En fait, ce n’est pas la Fécafoot, mais le gouvernement qui nomme l’entraîneur des Lions, leurs directeurs technique et administratif. C’est le Minjes qui gère les fonds que l’Etat débloque pour le rassemblement des joueurs. C’est le Minjes qui dirige la délégation camerounaise aux compétitions internationales, même si sur place c’est la Fécafoot qui participe aux réunions techniques de la Caf et de la Fifa, parce que ces structures traitent avec leurs membres et non avec les gouvernements. Dans ces conditions, il faut bien que les Camerounais comprennent que la Fécafoot, n’en déplaise à tous les Gérard Dreyfus de France et du Cameroun, ne peut être tenue pour responsable des forfaitures du Minjes. Le problème, c’est que apparemment, personne ne veut dire à l’opinion publique qui est qui et qui fait quoi sous l’ombre des Lions.
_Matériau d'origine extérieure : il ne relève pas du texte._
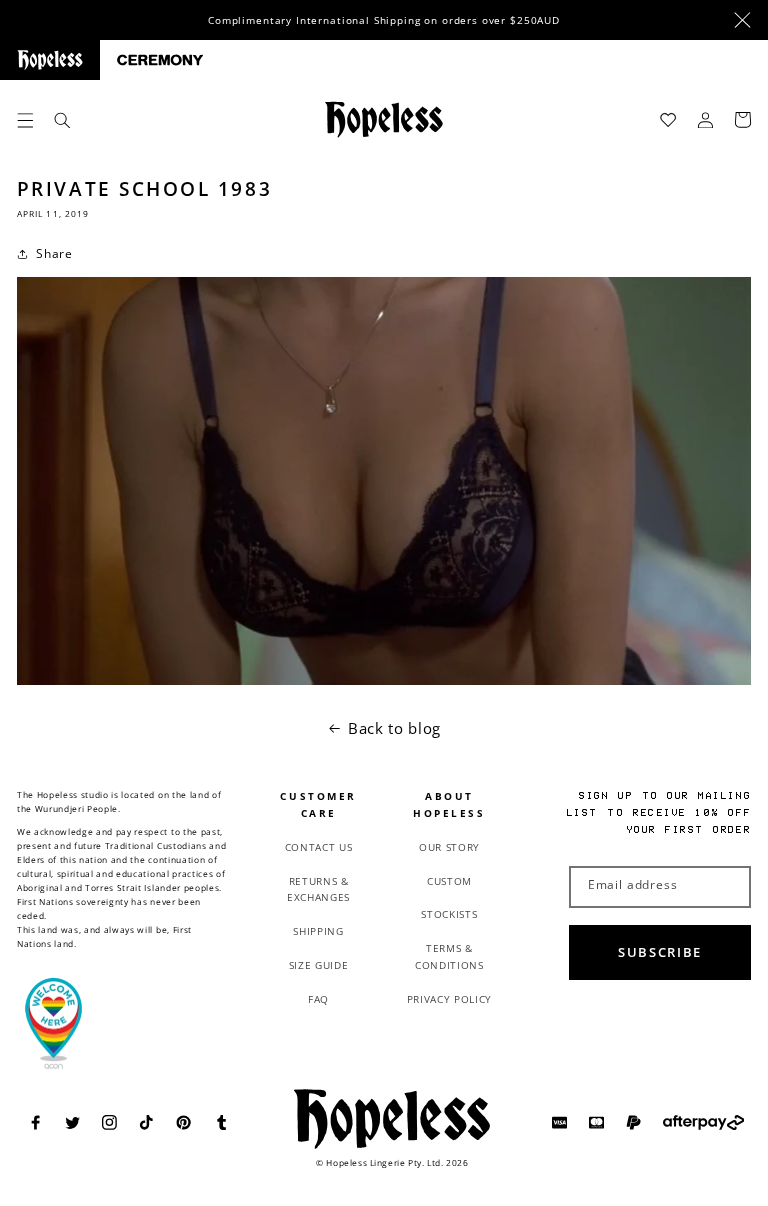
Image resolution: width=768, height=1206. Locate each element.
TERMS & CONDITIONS (449, 956)
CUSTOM (449, 881)
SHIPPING (318, 931)
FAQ (318, 999)
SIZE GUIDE (319, 965)
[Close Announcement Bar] (742, 20)
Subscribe (660, 952)
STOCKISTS (449, 914)
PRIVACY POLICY (449, 999)
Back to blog (394, 728)
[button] (25, 119)
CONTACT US (319, 847)
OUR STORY (449, 847)
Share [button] (54, 253)
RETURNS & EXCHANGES (318, 889)
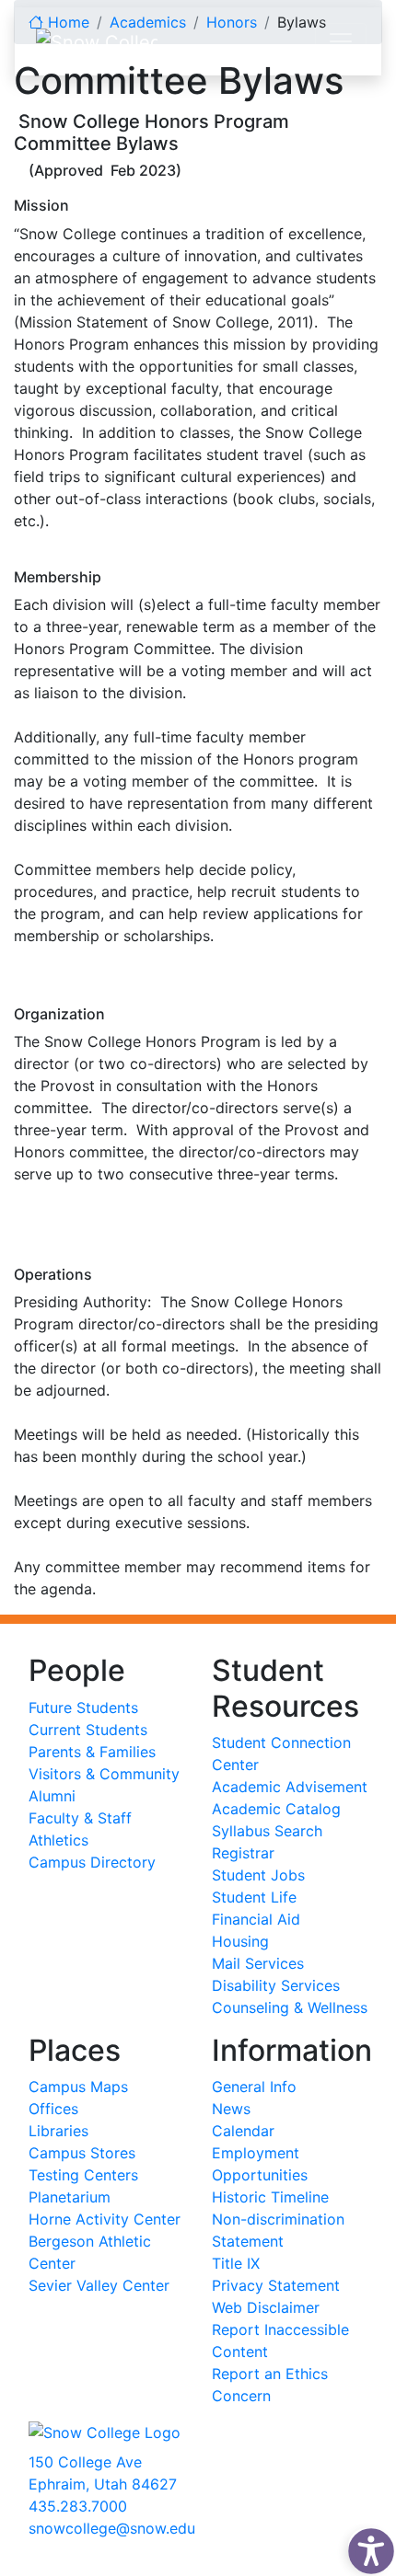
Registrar (243, 1853)
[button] (366, 2546)
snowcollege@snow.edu (112, 2528)
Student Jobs (258, 1875)
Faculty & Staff (80, 1818)
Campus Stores (82, 2153)
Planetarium (70, 2197)
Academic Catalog (276, 1809)
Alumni (52, 1796)
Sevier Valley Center (99, 2285)
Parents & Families (92, 1751)
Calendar (243, 2131)
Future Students (83, 1707)
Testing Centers (83, 2175)
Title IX (236, 2263)
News (231, 2108)
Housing (240, 1941)
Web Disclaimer (266, 2307)
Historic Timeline (270, 2197)
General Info (254, 2086)
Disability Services (276, 1985)
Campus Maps (78, 2086)
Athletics (58, 1840)
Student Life (254, 1897)
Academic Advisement (289, 1786)
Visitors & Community (104, 1774)
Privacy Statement (276, 2285)
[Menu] (341, 41)
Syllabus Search (267, 1831)
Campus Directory (92, 1862)
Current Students (88, 1729)
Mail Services (258, 1963)
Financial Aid (256, 1919)
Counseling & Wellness (289, 2007)
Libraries (58, 2131)
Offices (53, 2108)
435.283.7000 (78, 2506)
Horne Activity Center (105, 2219)
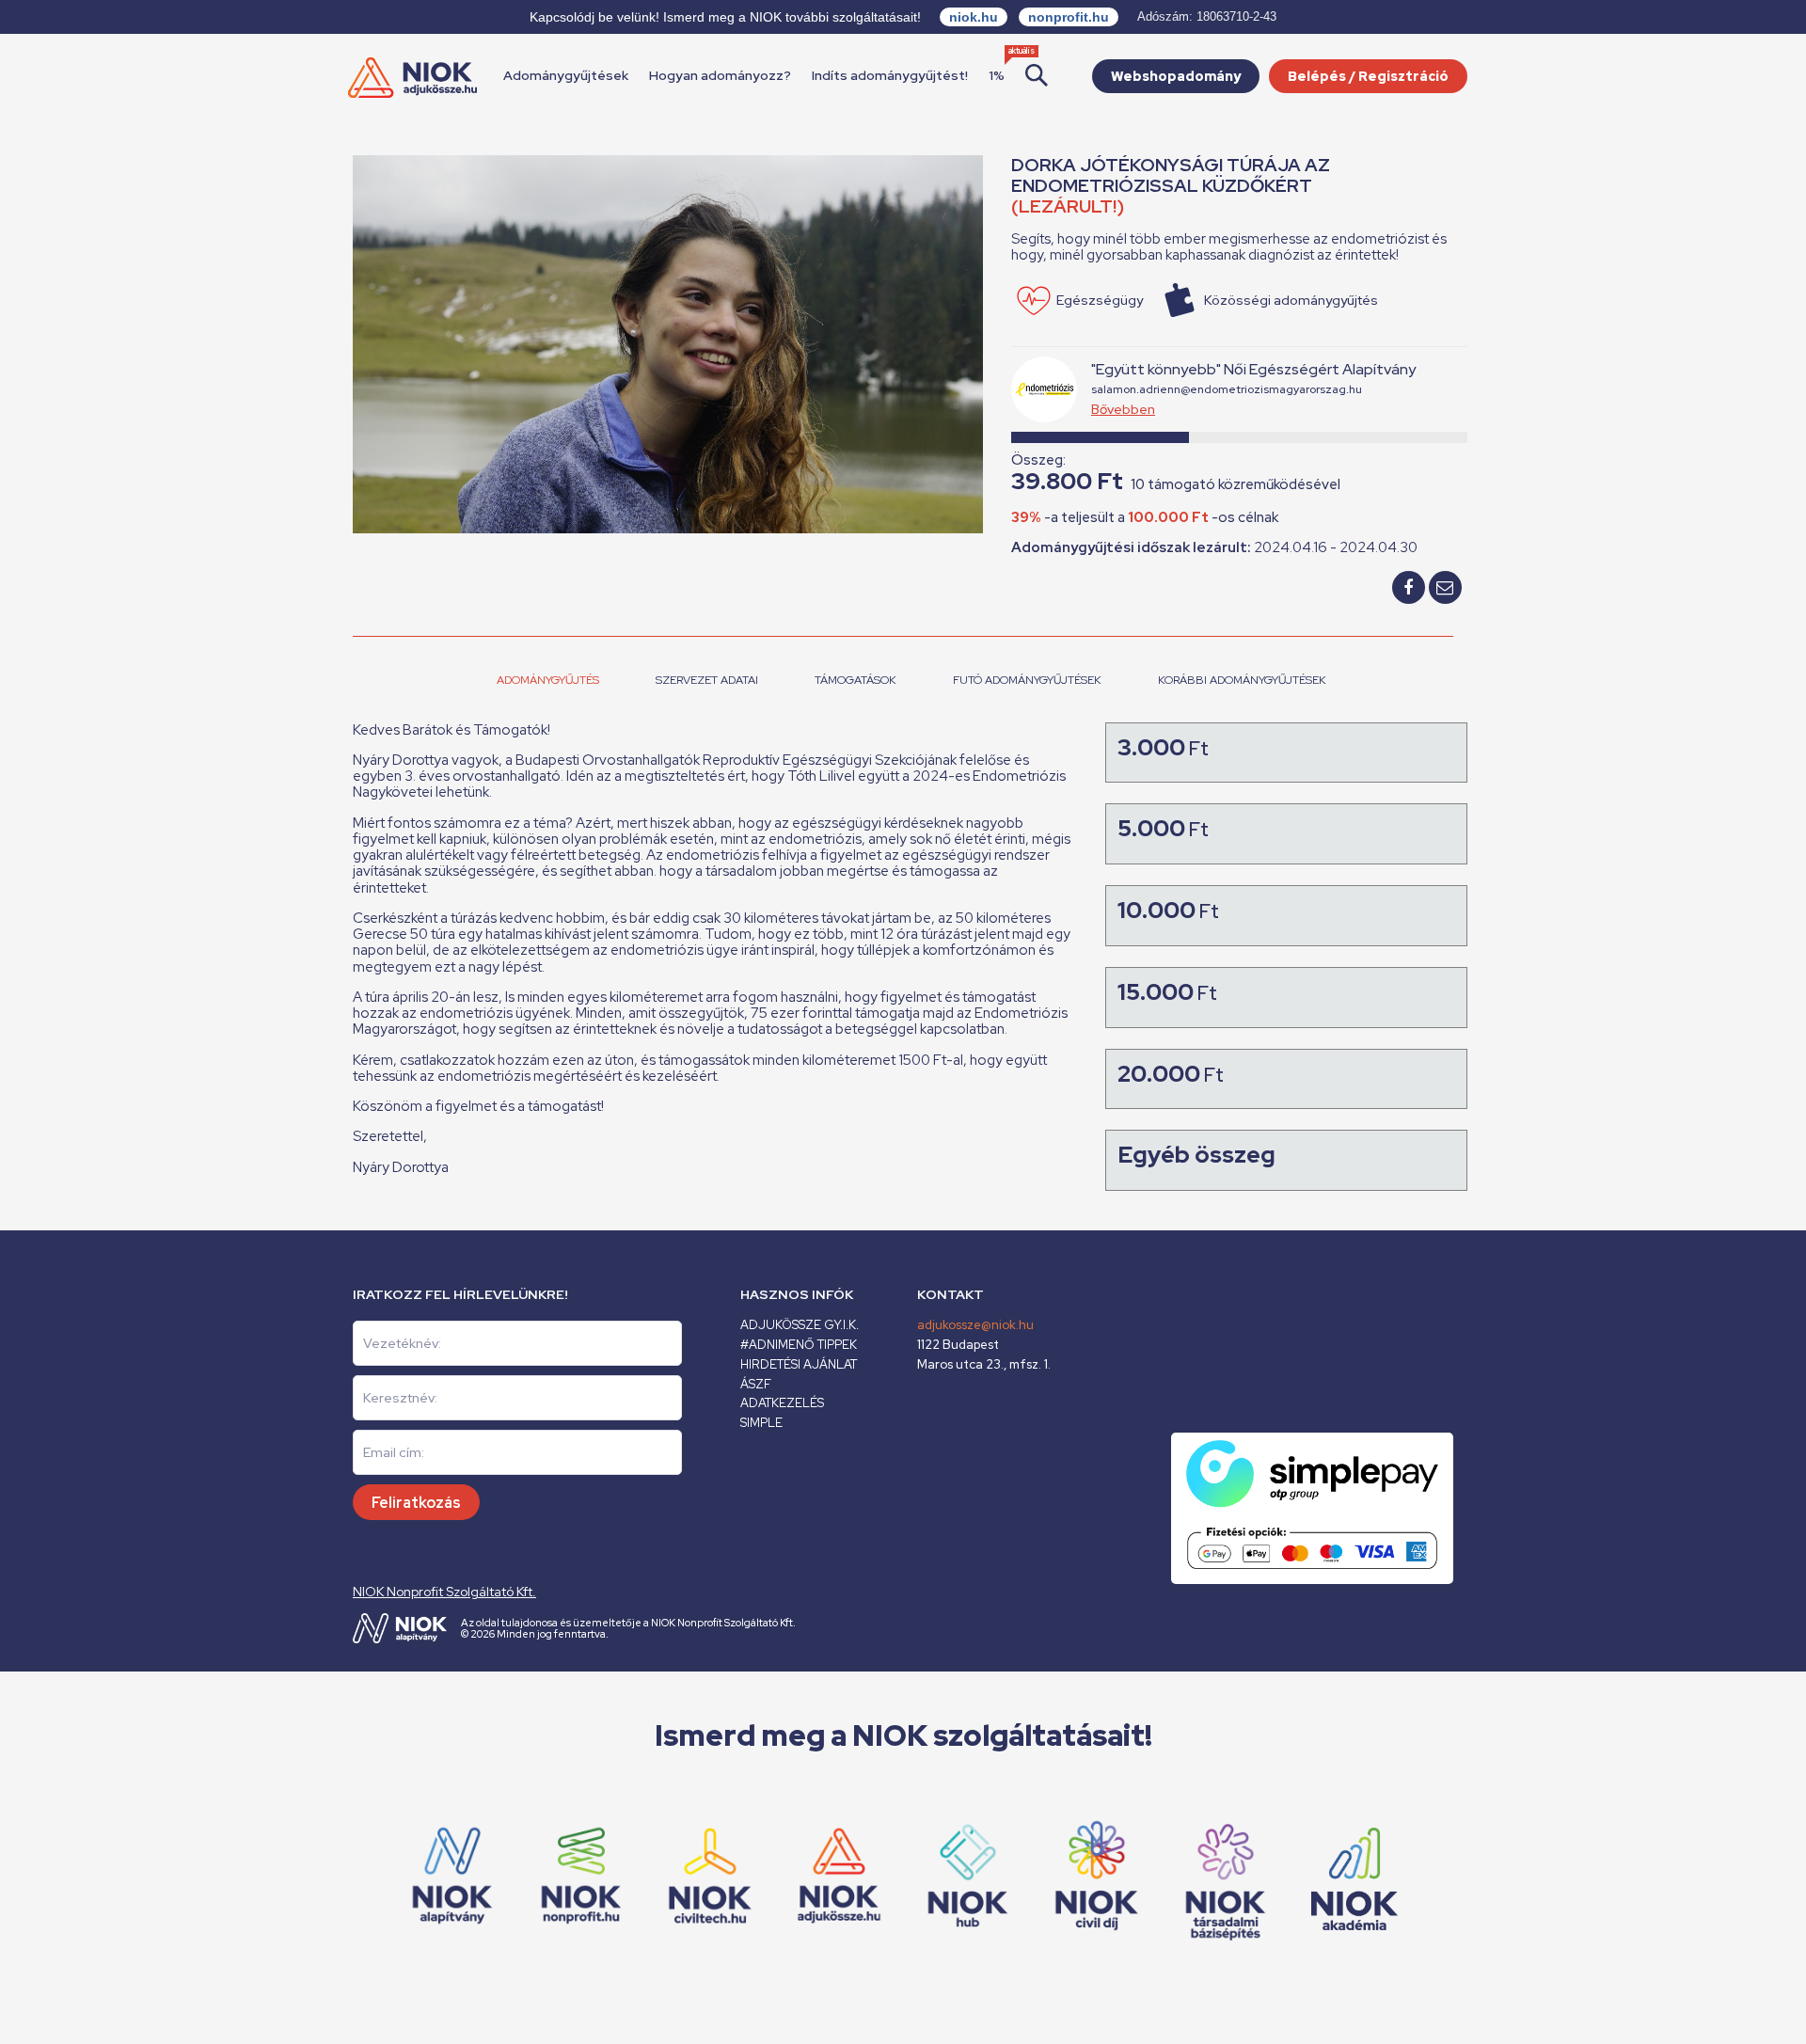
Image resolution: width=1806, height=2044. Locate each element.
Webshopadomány (1176, 76)
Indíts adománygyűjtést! (890, 75)
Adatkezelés (782, 1403)
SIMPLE (761, 1423)
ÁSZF (755, 1384)
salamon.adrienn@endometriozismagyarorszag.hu (1226, 389)
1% (997, 75)
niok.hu (973, 16)
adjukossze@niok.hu (975, 1325)
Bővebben (1123, 409)
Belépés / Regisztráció (1368, 76)
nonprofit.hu (1068, 16)
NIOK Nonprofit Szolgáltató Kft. (444, 1591)
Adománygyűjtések (565, 75)
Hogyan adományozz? (720, 75)
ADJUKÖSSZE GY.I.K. (799, 1325)
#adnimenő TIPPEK (798, 1345)
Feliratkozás (416, 1503)
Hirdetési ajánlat (798, 1364)
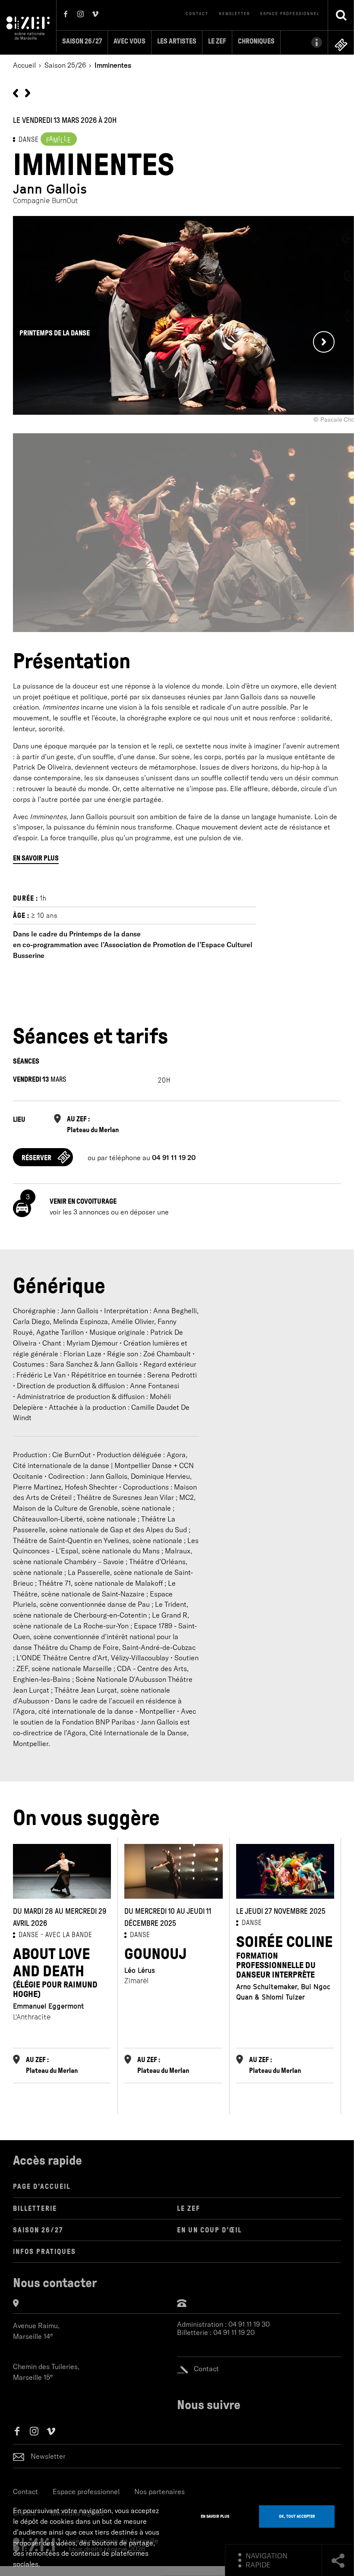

C’est d’ailleurs en quelque sorte l’histoire qui se répète quand on se souvient qu’en 1972, lorsque le président Ahidjo exigea que les responsabilités de la débâcle de l’équipe nationale à la 8ème coupe soient établies, le Minjes initia plutôt un procès en détournements des deniers publics contre les membres du Comité d’organisation. D’honorables citoyens de ce pays furent jetés en prison sans qu’on ait vérifié les comptes bancaires où ils affirmaient avoir déposé les recettes de la coupe. Certains en sont morts… Et la magouille a continué. Jusqu’à nos jours ! Avec le même recours à la tactique du bouc-émissaire.
En désignant à la vindicte les dirigeants actuels de la Fécafoot, il est possible que des lobbies mafieux aient voulu profiter de l’affaire Fifa-Minjes pour régler des comptes internes au football camerounais. Drôle de maladresse quand on sait d’abord que ces dirigeants ne gèrent pas l’équipe nationale, quand on sait ensuite qu’ils ont été élus conformément aux statuts-type de la Fifa, quand on sait enfin, sur la foi d’un contrôle de l’Igera bouclé le 13 janvier 2004, que l’équipe de Iya Mohammed a pu payer 44 mois d’arriérés de salaire au personnel de la fédération, et honorer plus de 80% les vieilles créances de 732 millions cfa dont elle a hérité ; sans compter l’acquisition d’un siège pour la Fécafoot et d’un terrain pour le projet Goal à 115 millions cfa. Même si elle n’a pas encore payé la Cnps.
Pourtant, c’est bien le gouvernement qui gère les milliards engrangés par les Lions Indomptables depuis ses quatre participations à la Coupe du monde, lesquels milliards sont désormais inscrits comme recettes du budget de l’Etat (voir Loi des finances 2004).
Alors qu’on laisse donc la Fécafoot tranquille. Surtout à l’heure où la Fifa vient encore de démontrer avec la suspension du Kenya qu’elle n’apprécie pas du tout les interventions intempestives telle que la suspension de l’Assemblée générale de la Fécafoot par le Sg de la présidence dans les affaires de ses fédérations membres. Le cas du Kenya est un signal plus fort que la dernière correspondance de Blatter à ceux qui veulent relire les statuts de la Fécafoot, comme si c’était les textes qui étaient en cause et non les hommes chargés de leur application.